* **本文抜粋**:
_ _ _ _
画家を目指すうえで絶対にやるべきことの一つは、「描くのが当たり前」という習慣を作ることです。どれだけ意欲があっても、描く回数や時間が極端に少ないと、なかなか腕は上がりません。上手いか下手かを気にするより先に、「毎日何かしら描く時間を確保する」ことが大切です。  最初は小さなスケッチでも構いません。紙とペンさえあれば、道端の風景や手元のコーヒーカップ、ペットの姿など、対象はいくらでも見つかります。大事なのは「空き時間を見つけたら描く」という習慣づくりです。習慣化すると、技術だけでなく観察力や発想力も自然と養われ、創作に取り組む“初動”のハードルがぐっと下がります。
_ _ _ _
* **設問 1**: 本文によると、上手いか下手かを気にするより先に大切なことは何ですか。

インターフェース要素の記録
_ _ _ _
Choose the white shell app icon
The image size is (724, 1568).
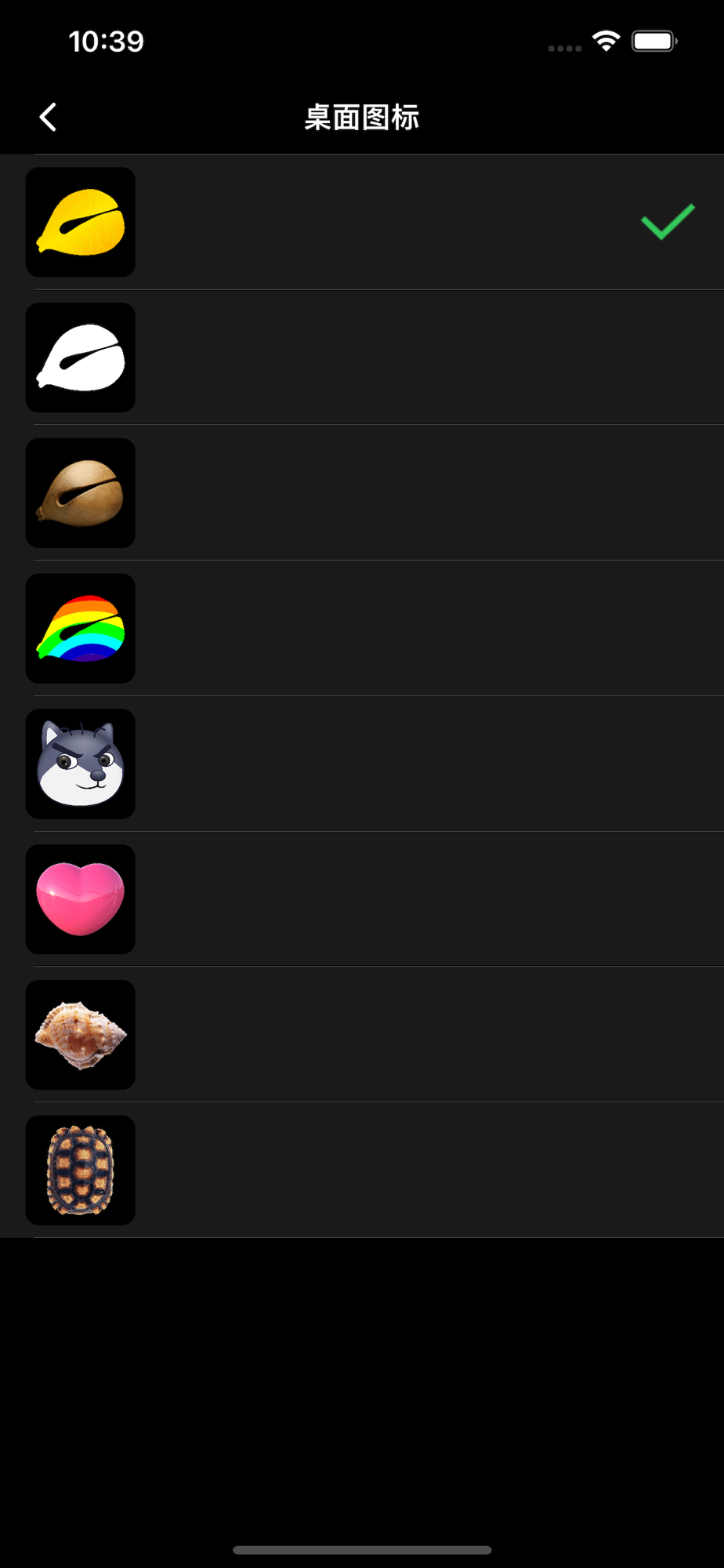click(x=81, y=358)
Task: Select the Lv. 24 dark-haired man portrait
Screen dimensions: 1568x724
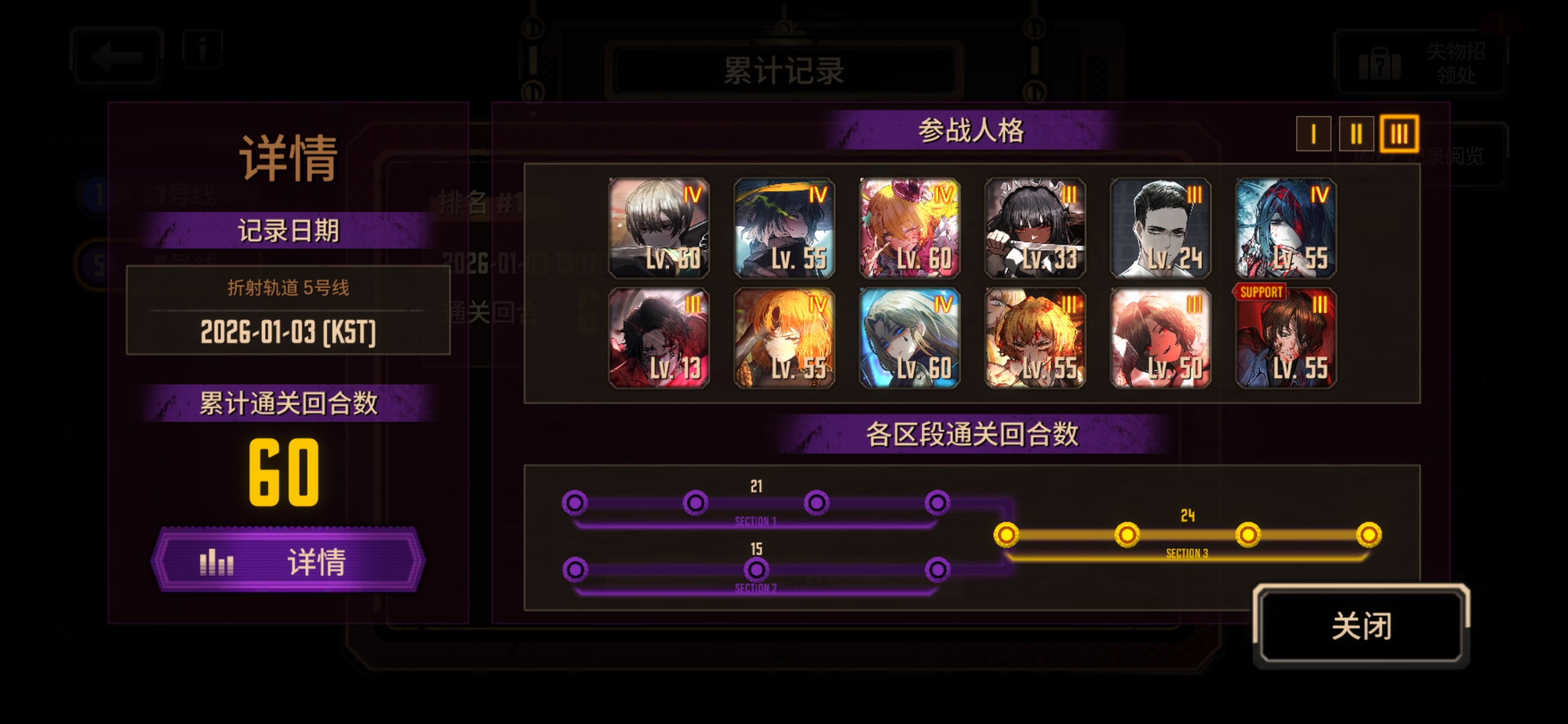Action: coord(1160,228)
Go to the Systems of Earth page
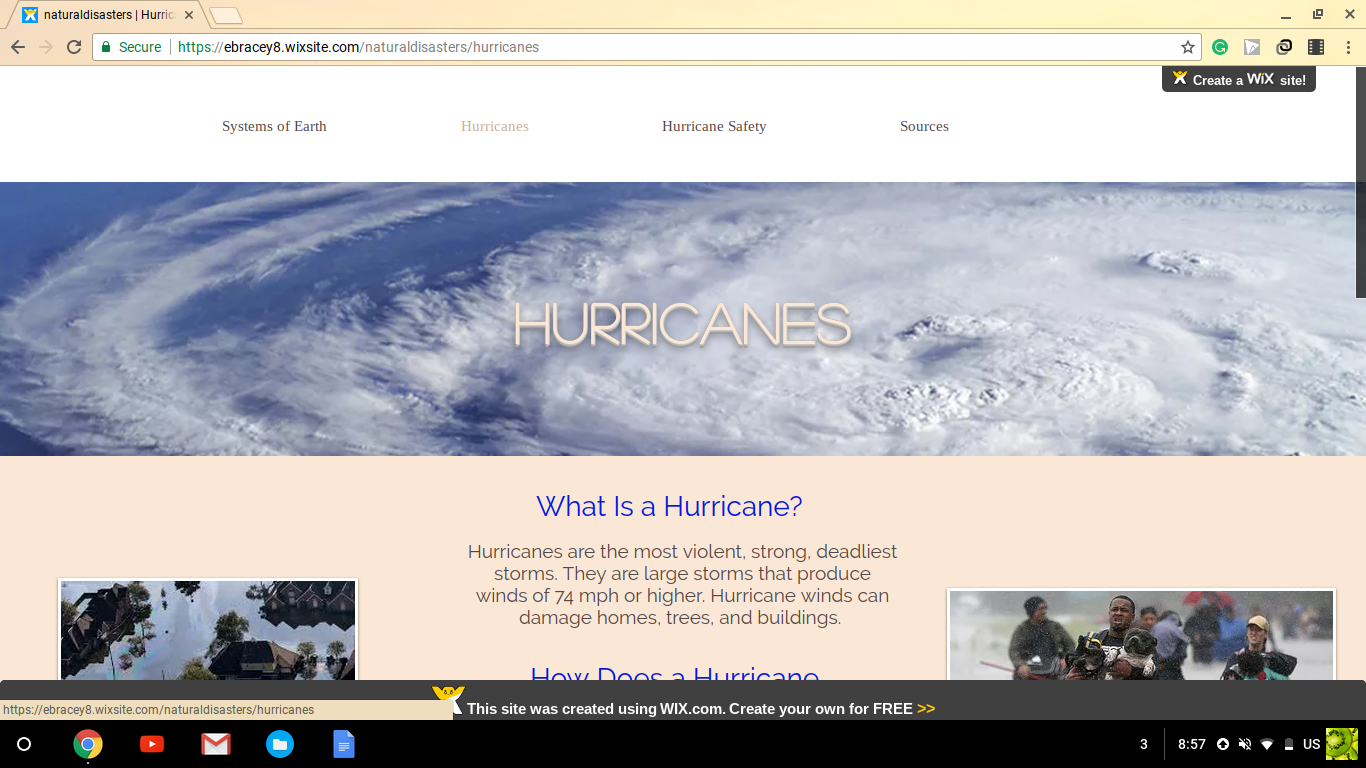Image resolution: width=1366 pixels, height=768 pixels. tap(274, 126)
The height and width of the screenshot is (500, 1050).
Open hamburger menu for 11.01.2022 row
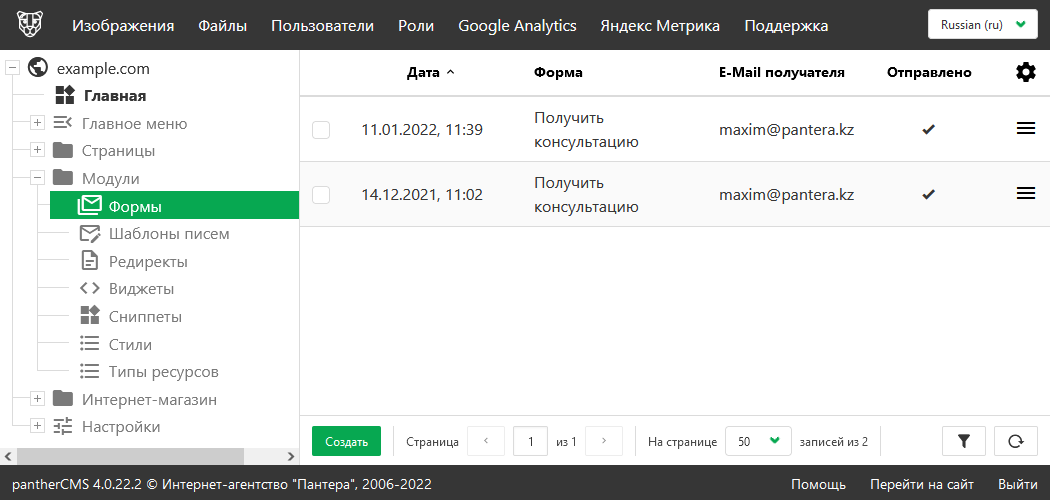coord(1025,129)
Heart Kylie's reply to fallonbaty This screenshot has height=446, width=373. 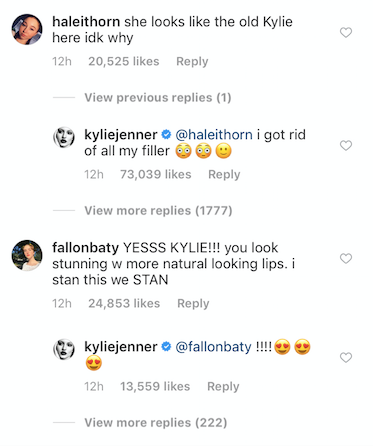pyautogui.click(x=346, y=357)
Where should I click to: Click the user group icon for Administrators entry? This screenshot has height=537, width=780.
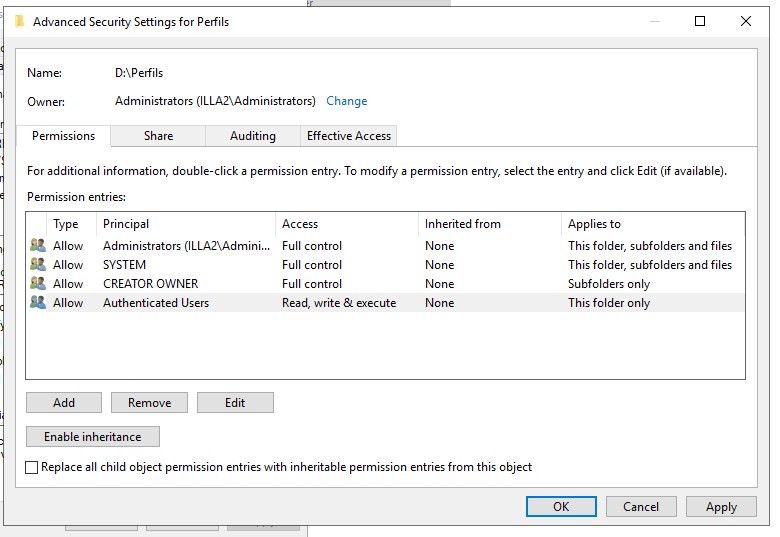pos(38,246)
_ _ _ _
* **設問 2**: エントリーのうち、「Where should I」を含む行からエントリーの終わりまでを、そのまま書き写しなさい。画像は解答に含めないこと。

* **解答 1**: 毎日何かしら描く時間を確保することです。

* **解答 2**:
Where should I click to: Click the user group icon for Administrators entry? This screenshot has height=537, width=780.
pos(38,246)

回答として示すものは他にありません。